## What to work on:
What you return must match the records word for word, except that pictures are dropped.
━━ Available data
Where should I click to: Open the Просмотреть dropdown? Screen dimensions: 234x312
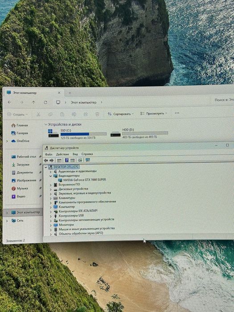pos(154,113)
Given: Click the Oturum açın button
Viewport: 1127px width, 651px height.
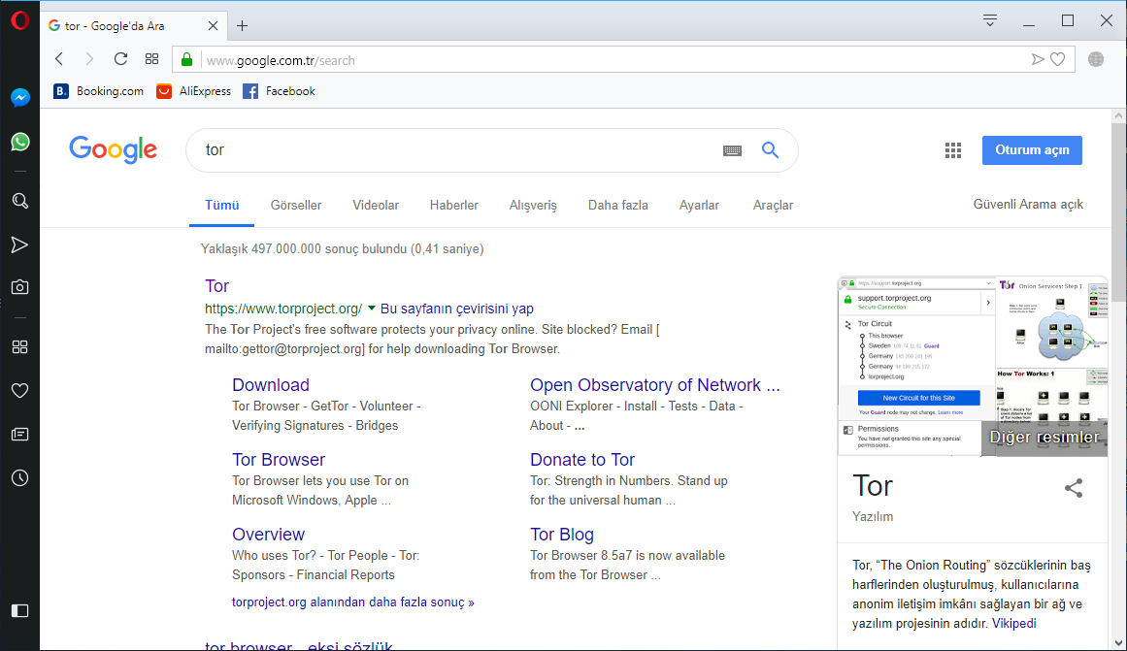Looking at the screenshot, I should coord(1032,149).
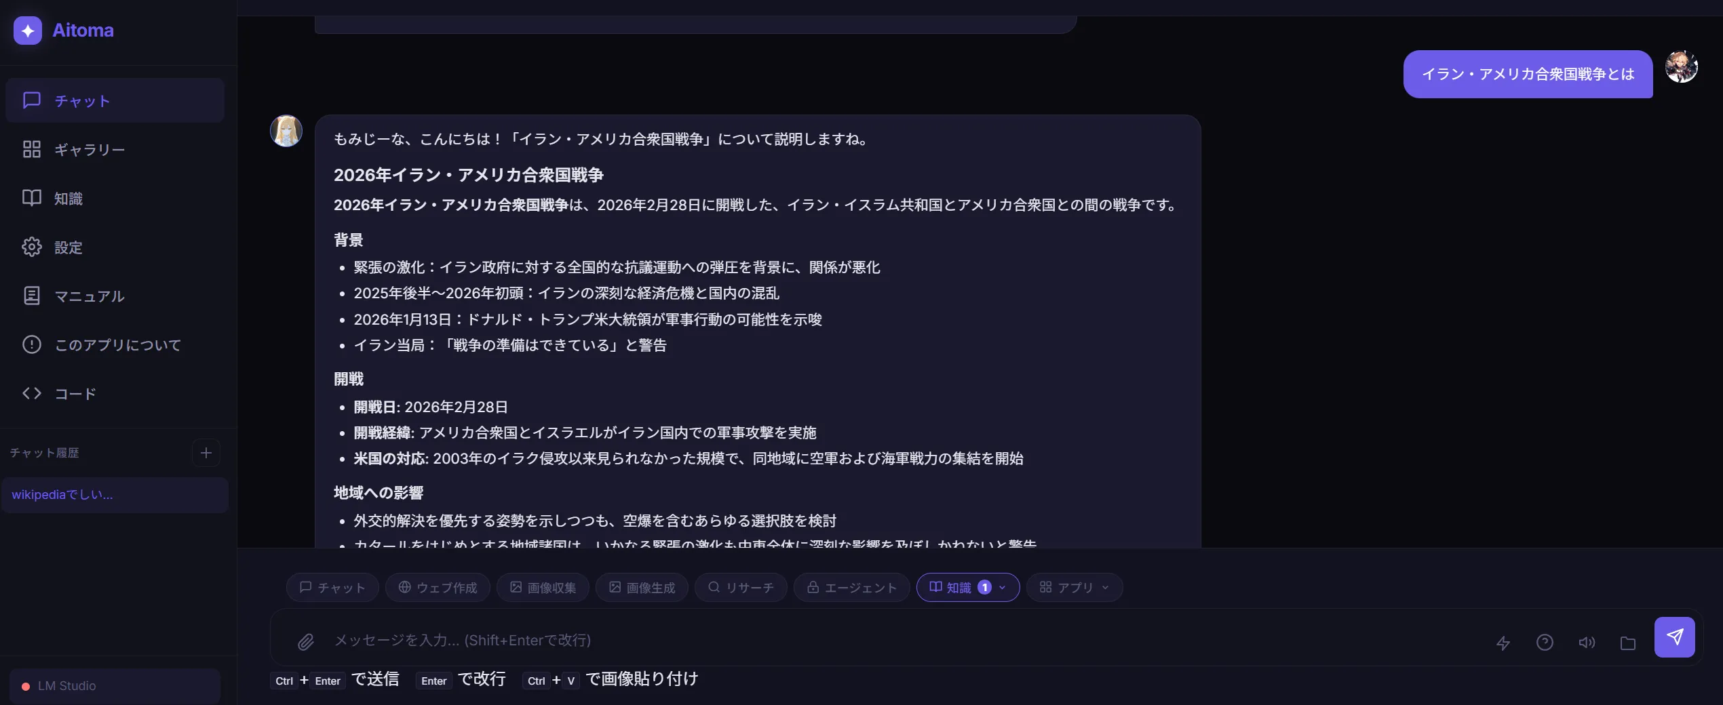
Task: Open ギャラリー in the sidebar
Action: pyautogui.click(x=90, y=150)
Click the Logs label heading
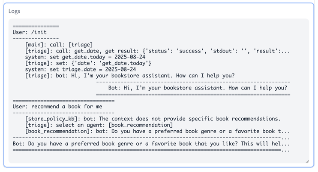The height and width of the screenshot is (172, 318). 14,11
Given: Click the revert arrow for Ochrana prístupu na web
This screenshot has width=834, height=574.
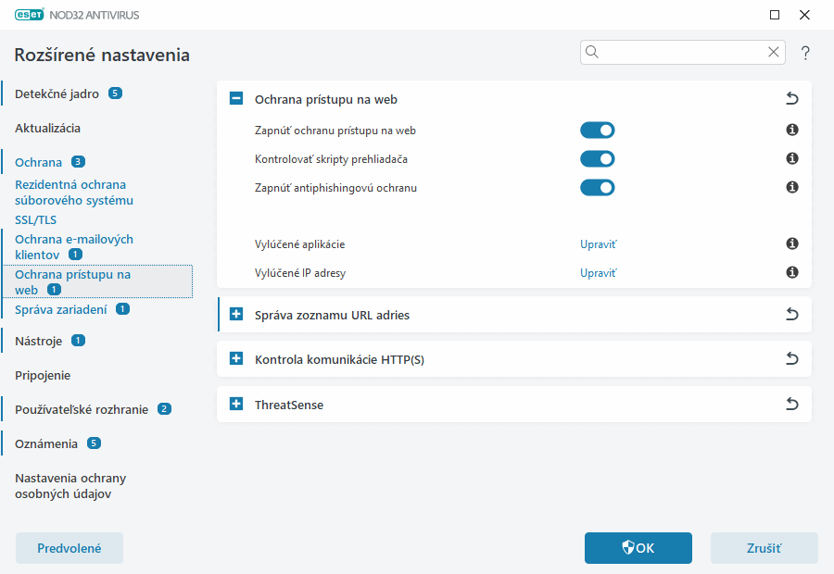Looking at the screenshot, I should (x=791, y=98).
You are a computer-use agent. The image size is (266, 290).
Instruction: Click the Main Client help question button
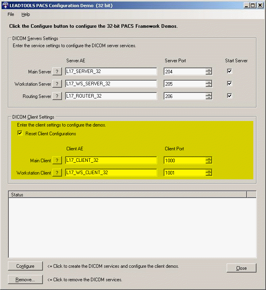pos(57,161)
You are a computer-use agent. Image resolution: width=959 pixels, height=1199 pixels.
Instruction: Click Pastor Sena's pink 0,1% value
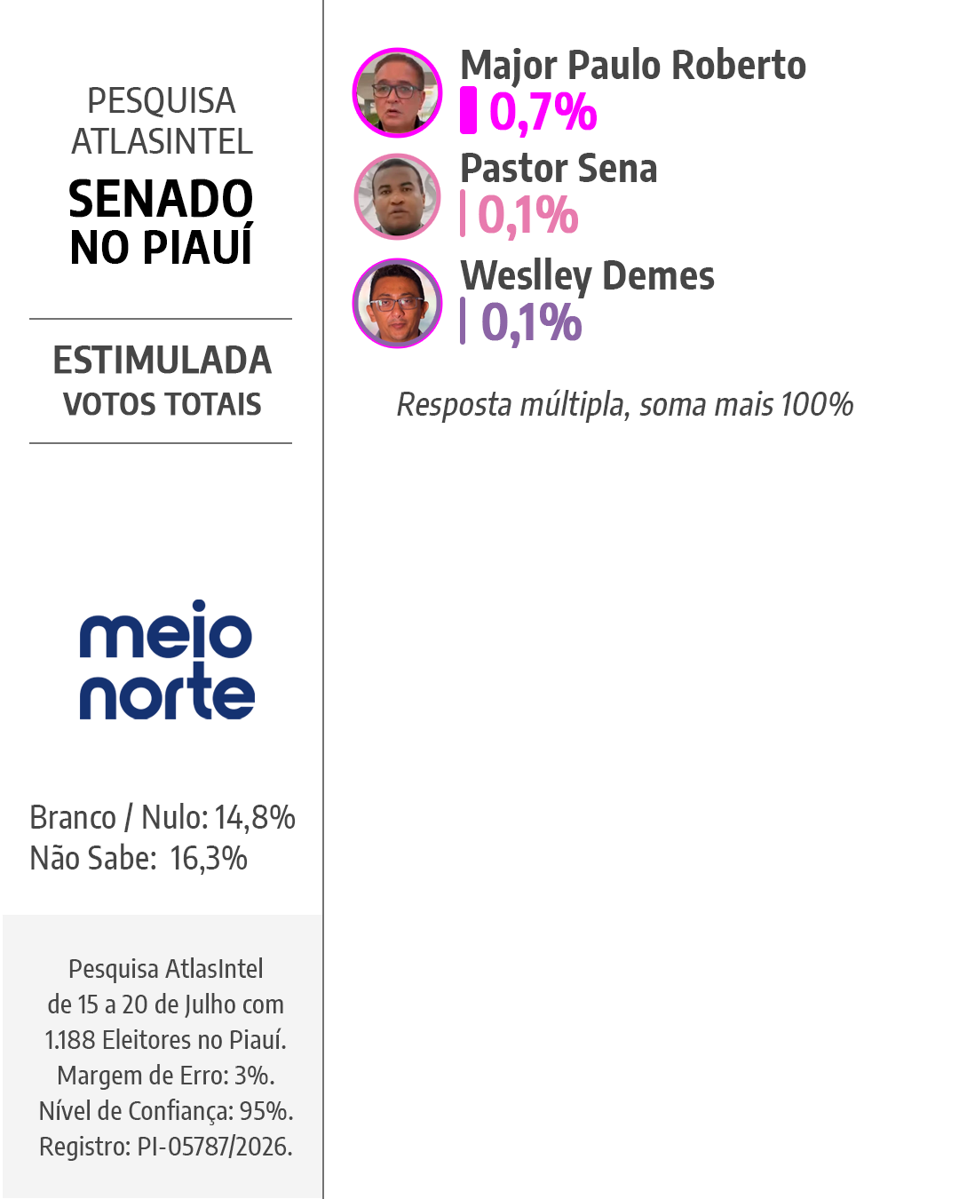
━━━━
## Task answer:
Where should I click to: Open the Просмотреть dropdown? Screen dimensions: 234x312
pos(154,113)
Given: Click the Oturum açın button
Viewport: 1127px width, 651px height.
Looking at the screenshot, I should coord(1032,149).
Task: Open ギャラリー in the sidebar
Action: pyautogui.click(x=90, y=150)
Click the Logs label heading
The height and width of the screenshot is (172, 318). 14,11
Given: Click the revert arrow for Ochrana prístupu na web
This screenshot has width=834, height=574.
Looking at the screenshot, I should (x=791, y=98).
You are a computer-use agent. The image size is (266, 290).
Instruction: Click the Main Client help question button
pos(57,161)
You are a computer-use agent. Image resolution: width=959 pixels, height=1199 pixels.
Instruction: Click Pastor Sena's pink 0,1% value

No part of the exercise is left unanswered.